Feferman colloquium talk of interest to SF Bay Area categorists
(I won't promise to pass on specific questions at question time, but I'd be happy to try to condense suggested questions into one or two suitable ones if I can do the necessary processing in real time to make them germane to the actual talk. Always hard to know what to ask in advance of hearing a talk. In any event the lesson of Ireland, Iraq, UACT, etc. is that the TV ads promising that you can learn harmony overnight are to be taken with a grain of salt, it takes a lot of patience. -vp) Dept. of Mathematics Colloquium Thursday April 22, 4:15 PM, Room 380:380W Speaker: Solomon Feferman, Stanford Title: What foundations for category theory?
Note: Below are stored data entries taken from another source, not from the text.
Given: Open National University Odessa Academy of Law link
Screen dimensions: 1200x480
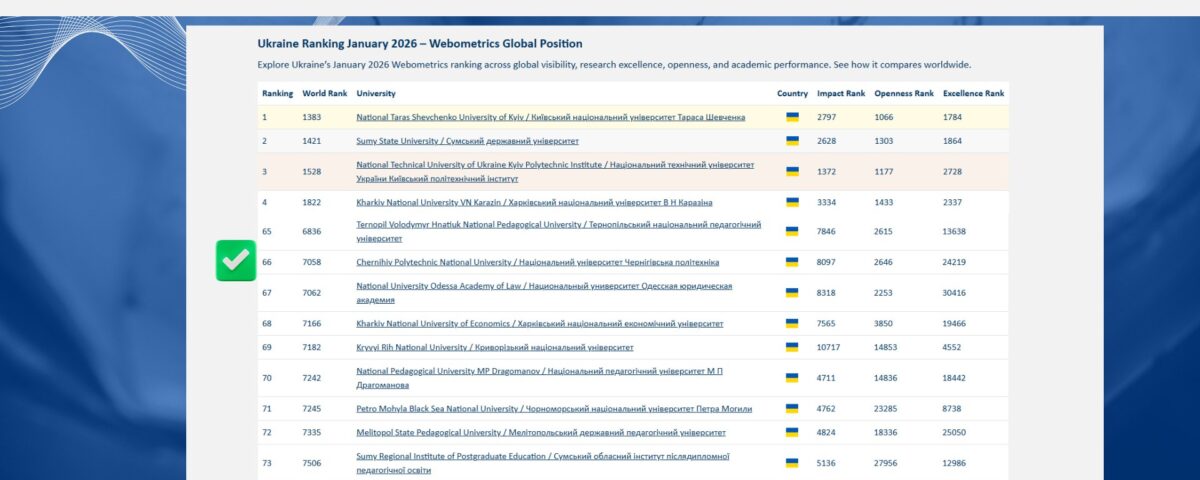Looking at the screenshot, I should pos(544,286).
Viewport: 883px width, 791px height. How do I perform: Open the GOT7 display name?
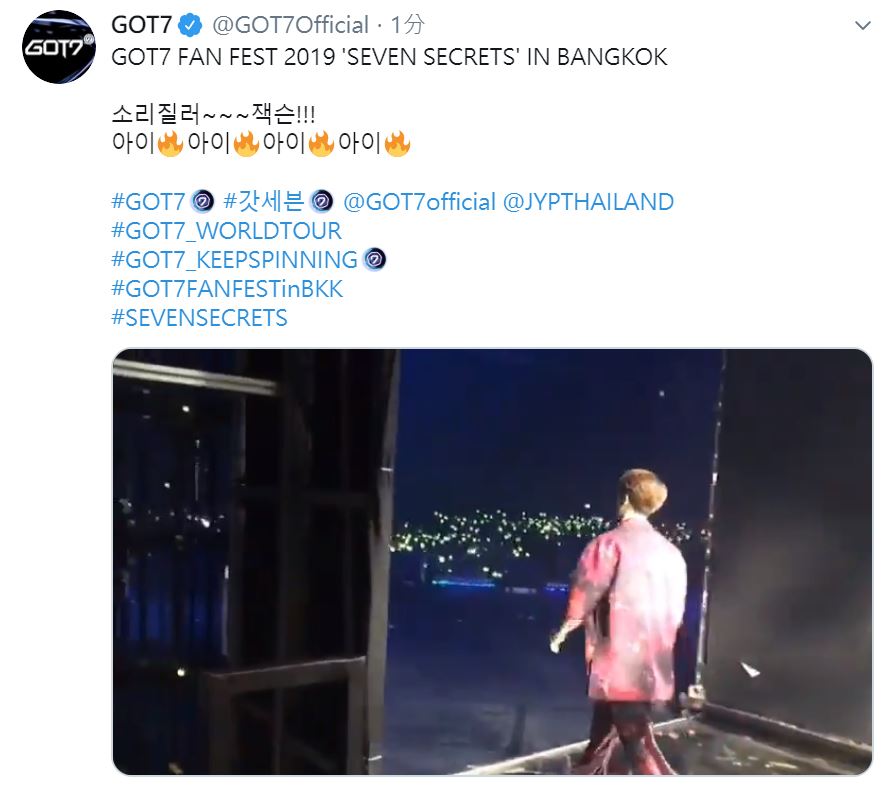tap(141, 25)
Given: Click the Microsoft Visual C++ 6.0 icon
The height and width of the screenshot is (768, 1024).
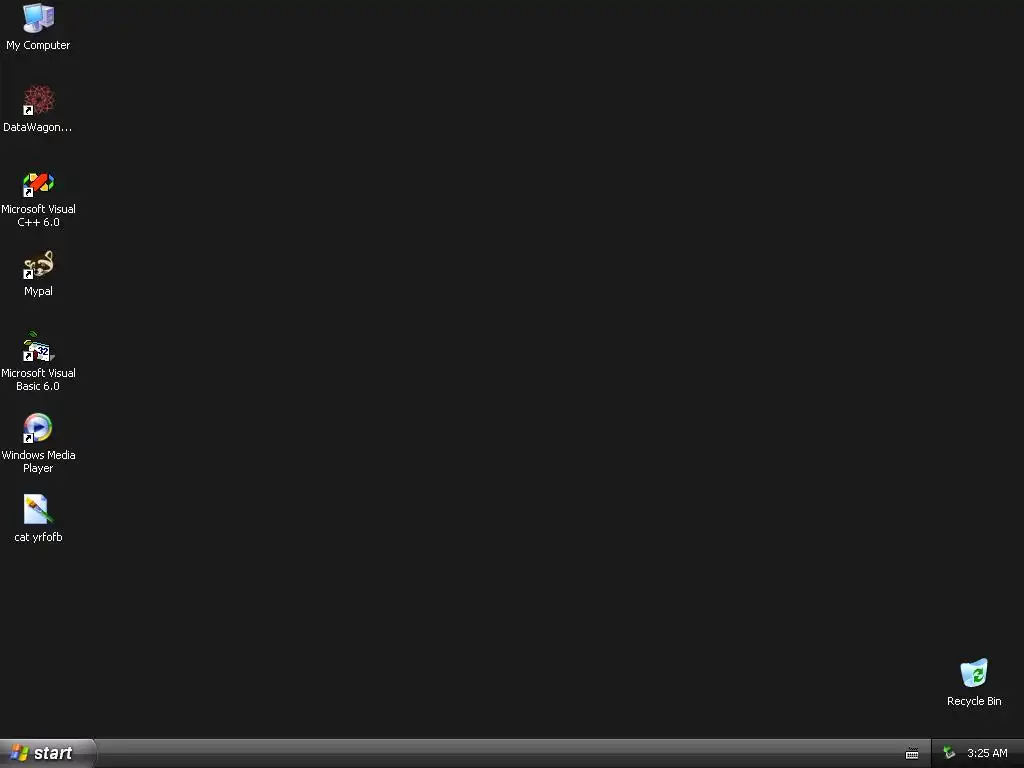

Abstract. Naive category theory leads to certain constructions such as "the category of all categories" and "the category of all functors between two given categories", that border on inconsistency and necessitate consideration of foundations for the subject. Even applications of category theory to homological algebra, for example, raise problems. Two kinds of set-theoretical foundations for category theory have been proposed by Mac Lane and Grothendieck, but each has its drawbacks. In this talk I will describe a more logically sophisticated set-theoretical foundation that improves on these by means of reflective universes. Tea in advance, Bldg. 380 2nd floor lounge.
participants (1)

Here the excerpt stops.